> _EXCERPTED TEXT_:

-- Begin --

Whether you have just one employee that speaks another language, or 500, color-coding can help to keep efficiency high and mistakes low. Because colors are universal, no matter what language someone speaks, they are going to be able to tell one color from another. Red is red, even if the word itself is different.

Having a color-coding program in place can help limit the language confusion found in food processing facilities. Less confusion means safer practices, and this means better food safety. This can add up to fewer recalls, which saves money.

3. Simplicity is essential for an effective program

Food safety is a challenging endeavor in an industry with complex regulations, and color-coding is intended to simplify an element of it. Completely simplifying food safety is impossible, but color-coding can help, along with supporting the overall goal of meeting food safety regulations. Color-coding offers a method to intuitively keep tools organized and clearly communicate which tools belong in certain areas. Visual identification of equipment is quick when tools are color-coded.

The foremost principle to remember regarding the simplicity of a color- coding system is to limit the number of colors used to what is absolutely necessary. For example, many food production operations have determined that only two colors are needed: one for “food contact” and another for “non-food contact.” A plan like this would ensure that tools used on the floor are easily identified as being different than those intended to be used on food and food contact surfaces. This type of simplistic plan is very easy to explain to employees and communicate throughout the facility.

-- End --

> _ACTIONS TO TAKE_:
A: Could you transcribe the color-coding text from "3. Simplicity is" up to and including "tools are color-coded."?
B: Can you go on with the text on color-coding in food facilities from the point where it stops?

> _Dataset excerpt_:
-- Begin --

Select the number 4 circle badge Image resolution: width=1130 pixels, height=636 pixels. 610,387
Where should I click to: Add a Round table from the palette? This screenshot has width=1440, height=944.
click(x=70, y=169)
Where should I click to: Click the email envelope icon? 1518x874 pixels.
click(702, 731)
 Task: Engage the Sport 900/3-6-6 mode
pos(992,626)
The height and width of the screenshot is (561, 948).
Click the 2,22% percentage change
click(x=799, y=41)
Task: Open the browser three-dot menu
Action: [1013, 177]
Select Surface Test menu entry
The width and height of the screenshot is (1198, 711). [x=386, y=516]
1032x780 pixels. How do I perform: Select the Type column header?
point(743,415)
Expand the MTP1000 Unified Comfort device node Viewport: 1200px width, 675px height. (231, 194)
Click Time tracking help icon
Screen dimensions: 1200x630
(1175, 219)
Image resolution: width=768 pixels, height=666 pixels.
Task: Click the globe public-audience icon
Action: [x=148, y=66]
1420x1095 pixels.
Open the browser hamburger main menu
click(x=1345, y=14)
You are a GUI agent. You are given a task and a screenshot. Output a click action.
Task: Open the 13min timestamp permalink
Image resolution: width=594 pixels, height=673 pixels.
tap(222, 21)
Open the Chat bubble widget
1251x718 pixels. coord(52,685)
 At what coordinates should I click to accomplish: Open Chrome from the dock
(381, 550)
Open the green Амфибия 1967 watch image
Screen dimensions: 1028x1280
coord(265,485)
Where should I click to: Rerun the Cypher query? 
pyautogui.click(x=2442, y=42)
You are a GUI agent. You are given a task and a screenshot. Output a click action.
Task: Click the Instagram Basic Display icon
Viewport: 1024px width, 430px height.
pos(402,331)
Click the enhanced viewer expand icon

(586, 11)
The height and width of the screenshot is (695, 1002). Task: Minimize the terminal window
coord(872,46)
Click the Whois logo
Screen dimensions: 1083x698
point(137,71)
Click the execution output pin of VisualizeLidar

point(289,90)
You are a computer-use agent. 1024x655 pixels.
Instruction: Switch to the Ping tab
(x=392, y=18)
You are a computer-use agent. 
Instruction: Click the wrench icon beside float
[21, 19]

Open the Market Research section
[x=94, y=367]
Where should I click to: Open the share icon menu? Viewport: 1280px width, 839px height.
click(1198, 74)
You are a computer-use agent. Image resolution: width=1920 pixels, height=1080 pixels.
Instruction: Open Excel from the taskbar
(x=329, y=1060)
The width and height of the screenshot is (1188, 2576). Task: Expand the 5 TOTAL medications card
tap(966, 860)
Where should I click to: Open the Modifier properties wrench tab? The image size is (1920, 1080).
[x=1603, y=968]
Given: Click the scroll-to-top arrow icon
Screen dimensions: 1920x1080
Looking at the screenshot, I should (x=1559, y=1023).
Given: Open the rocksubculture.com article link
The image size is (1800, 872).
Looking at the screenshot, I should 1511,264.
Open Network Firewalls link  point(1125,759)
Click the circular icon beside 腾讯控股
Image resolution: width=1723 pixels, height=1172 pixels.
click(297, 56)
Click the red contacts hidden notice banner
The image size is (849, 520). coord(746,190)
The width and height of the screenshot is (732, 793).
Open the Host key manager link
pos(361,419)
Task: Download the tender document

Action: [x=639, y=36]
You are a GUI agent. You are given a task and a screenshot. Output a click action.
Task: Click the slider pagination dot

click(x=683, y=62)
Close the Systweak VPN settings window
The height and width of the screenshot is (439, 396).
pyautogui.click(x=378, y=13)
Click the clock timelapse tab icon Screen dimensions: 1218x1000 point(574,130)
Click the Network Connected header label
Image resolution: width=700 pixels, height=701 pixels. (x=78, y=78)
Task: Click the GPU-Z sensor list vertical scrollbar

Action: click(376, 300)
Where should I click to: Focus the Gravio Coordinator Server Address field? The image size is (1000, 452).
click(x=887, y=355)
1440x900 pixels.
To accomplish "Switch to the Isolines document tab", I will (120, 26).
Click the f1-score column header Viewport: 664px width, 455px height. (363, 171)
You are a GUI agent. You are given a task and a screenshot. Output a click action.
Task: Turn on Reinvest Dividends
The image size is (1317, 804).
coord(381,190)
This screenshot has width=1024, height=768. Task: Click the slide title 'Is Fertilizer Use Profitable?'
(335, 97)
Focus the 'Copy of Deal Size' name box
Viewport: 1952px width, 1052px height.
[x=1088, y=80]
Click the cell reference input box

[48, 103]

-- End --

> _ANSWERS PROVIDED_:
A:
3. Simplicity is essential for an effective program

Food safety is a challenging endeavor in an industry with complex regulations, and color-coding is intended to simplify an element of it. Completely simplifying food safety is impossible, but color-coding can help, along with supporting the overall goal of meeting food safety regulations. Color-coding offers a method to intuitively keep tools organized and clearly communicate which tools belong in certain areas. Visual identification of equipment is quick when tools are color-coded.

B:
4. Communication is key

A solid communication plan is essential to an effective color-coding system. With the proper communication channels in place, your color-coding system has the best chance for successful adoption—helping you mitigate the risk of cross-contamination.

Communication should start at the top of the company and go down to each and every employee. When all employees are knowledgeable about the new or changed program, the chances of success are higher.

5. Complete implementation improves internal adoption

The final key to the success of a color-coding program is ensuring that it is completely integrated into the facility. If you have decided to take the plunge and start a color-coding program, or if you think yours needs some tweaking, remember that even a good color-coding program can be problematic if it is not uniformly applied. Ensuring complete implementation will improve internal adoption.